The 1923 Act (§ 16) thus defines net income: "The words 'net income' mean the gross income of an individual or fiduciary less the deductions allowed by this act" (§ 2346a15, 1925 Supp. to Comp. Laws), and in § 17, gross income is defined as, "The words 'gross income' include gains, profits, and income derived from salaries, wages or compensation for personal services of whatever kind and in whatever form paid, or from professions, vocations, trades, business, commerce, or sales or dealings in property, whether real or personal, growing out of the ownership or use of, or interest in, such property; also from interest, rent, dividends, securities or the transaction of any business carried on for gain or profit, or gains or profits, and income derived from any source whatever. The amount of all such items shall be included in gross income of the taxable year in which received by the taxpayer unless under methods of accounting permitted under this act any such amounts are to be properly accounted for as of a different period." (§ 2346a16, 1925 Supp. to Comp. Laws.)

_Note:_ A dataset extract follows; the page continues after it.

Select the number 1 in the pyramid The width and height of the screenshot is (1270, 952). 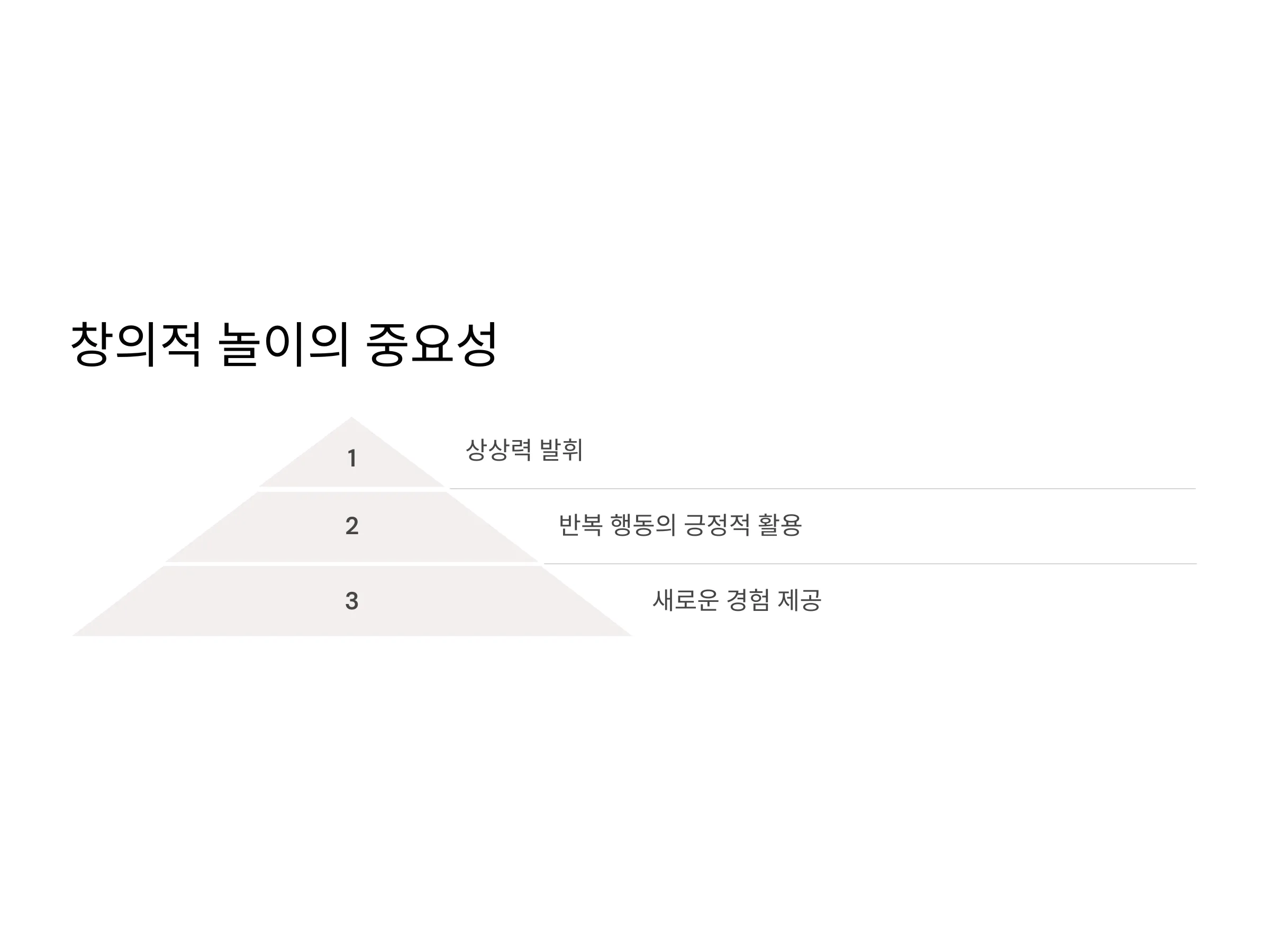pos(352,459)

This section was amended by chap. 253, Sess. Laws 1933, in a manner immaterial to this controversy. The trial court construed the words "from any source whatever" in the paragraph just quoted to include a partner's distributive share coming to him from without the state as well as from partnerships within the state and sustained the demurrer to the complaint.

It is argued by the plaintiff that the meaning of the word "source" as used in defining gross income, refers to the type of business producing the income and does not refer to its geographical location. We agree with the plaintiff's contention as to the definition of the word "source." It means "origin." Holmes, Federal Taxes, 6th ed. p. 396; Webster's International Dictionary, 2d ed.; Jackling v. State Tax Commission, 40 N.M. 241, 58 P.2d 1167. However, the source or origin of the income also has a situs. It is the location of the business or activity from which the income is derived. The phrase "from any source whatever" is broad enough to include both the origin and the situs, or, obversely stated, the phrase includes all sources unrestricted by situs or location.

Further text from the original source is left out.